• **Source information**
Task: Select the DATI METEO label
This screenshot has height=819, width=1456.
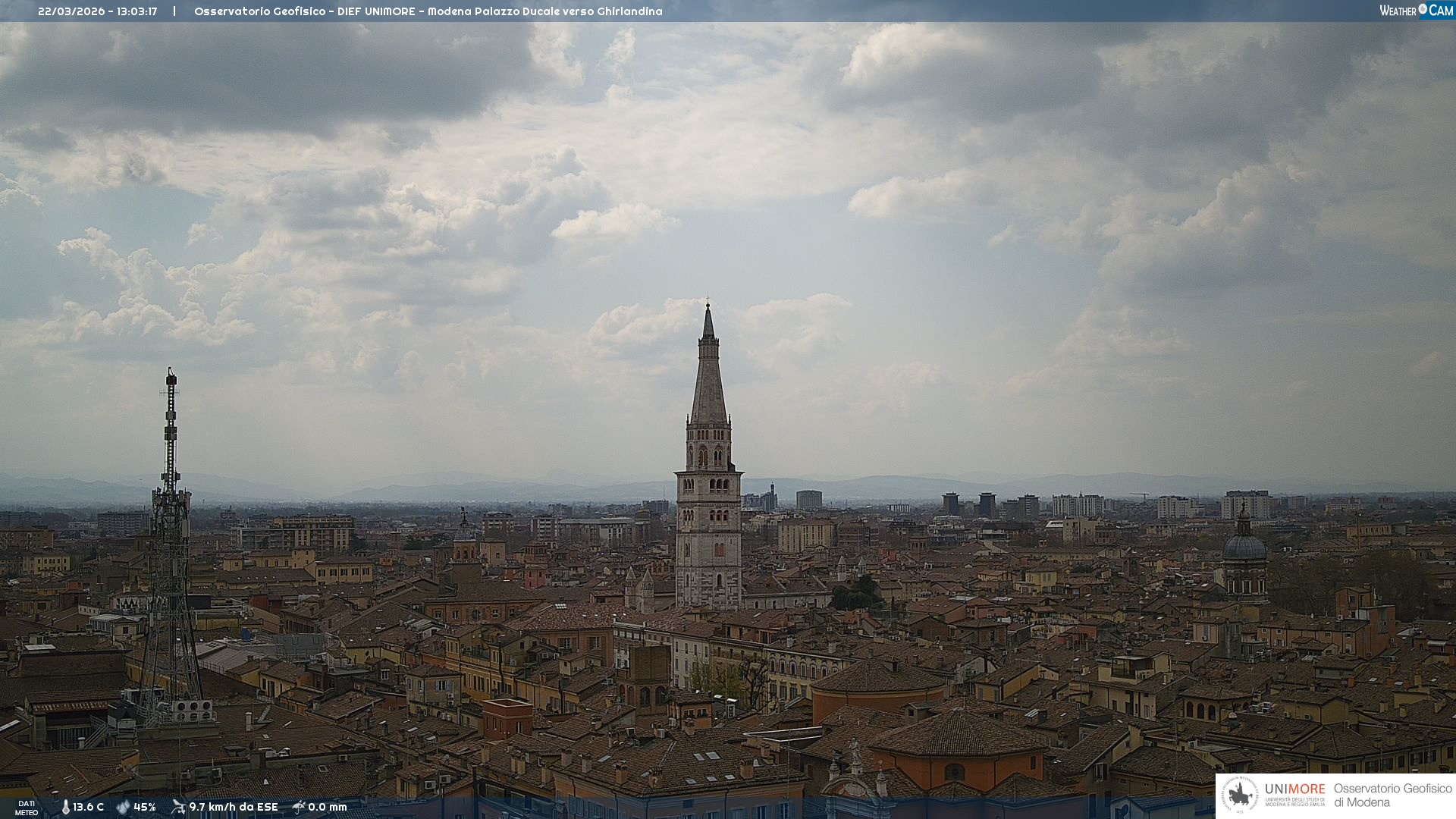Action: pyautogui.click(x=27, y=808)
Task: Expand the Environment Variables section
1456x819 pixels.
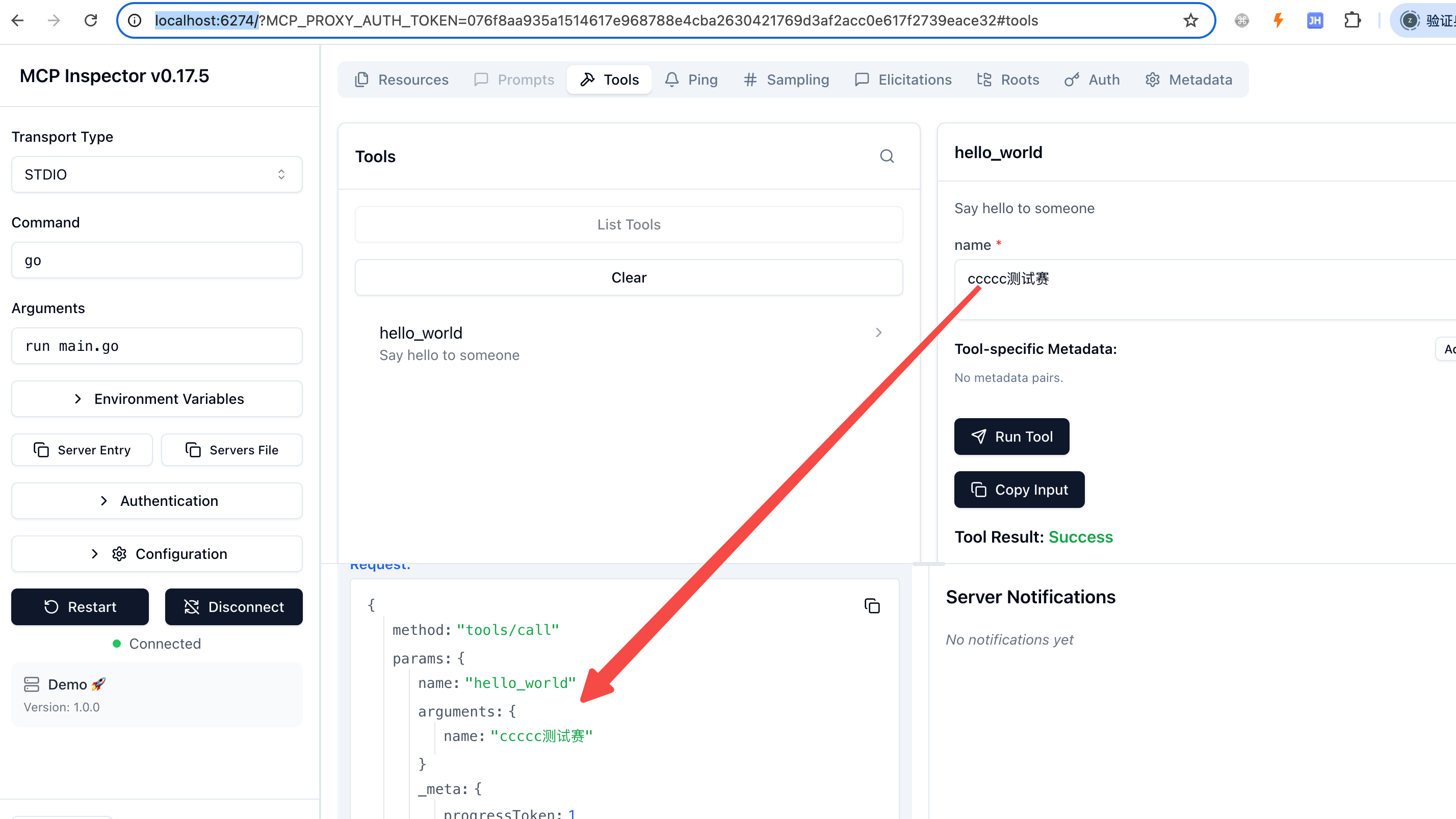Action: [157, 399]
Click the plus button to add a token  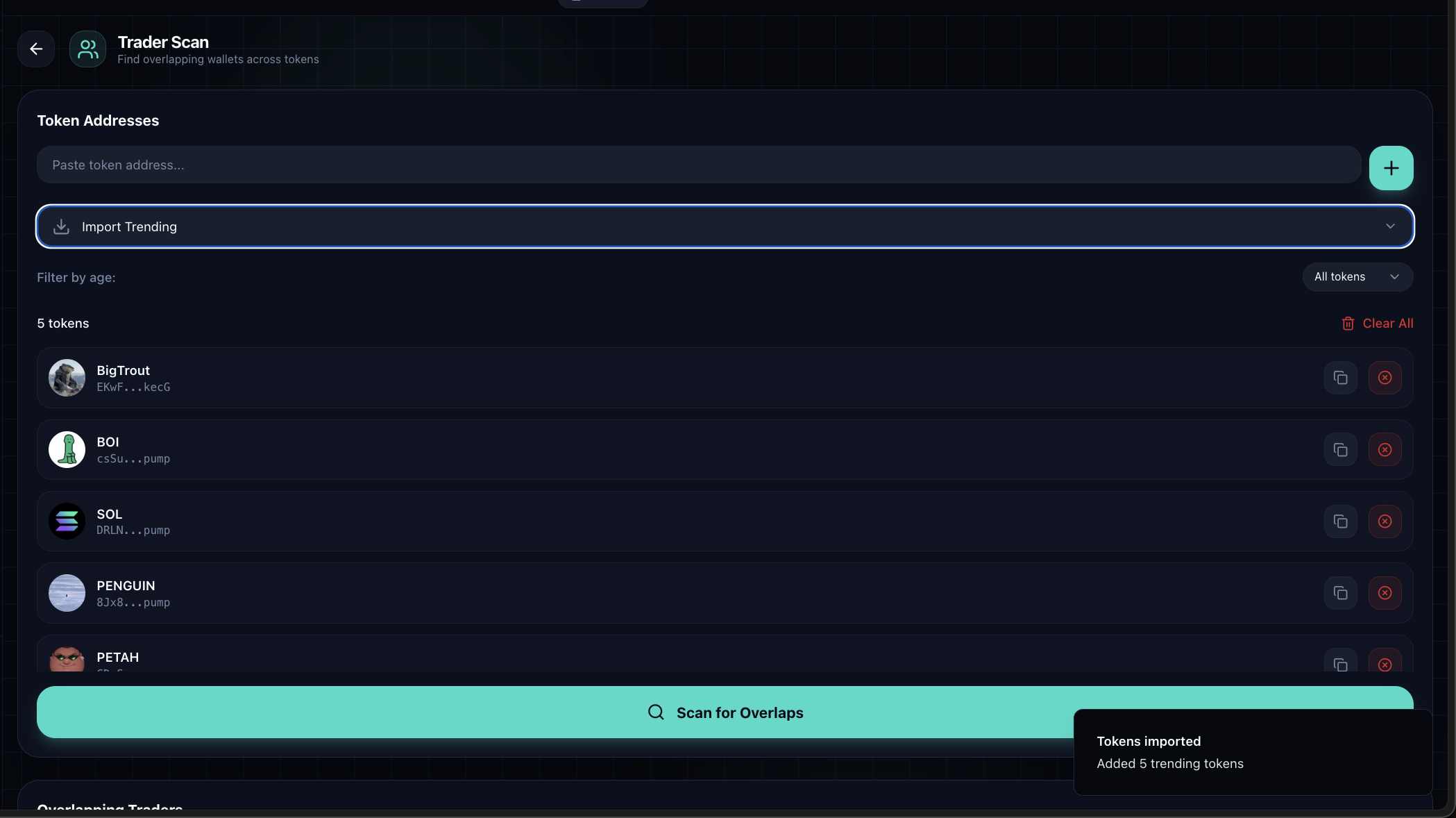[1391, 168]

• **Exercise details**
Where does the string "Task" appear in the records above? Show every line that holds it.

• **Your response**
Task: Select the DATI METEO label
Task: Expand the Environment Variables section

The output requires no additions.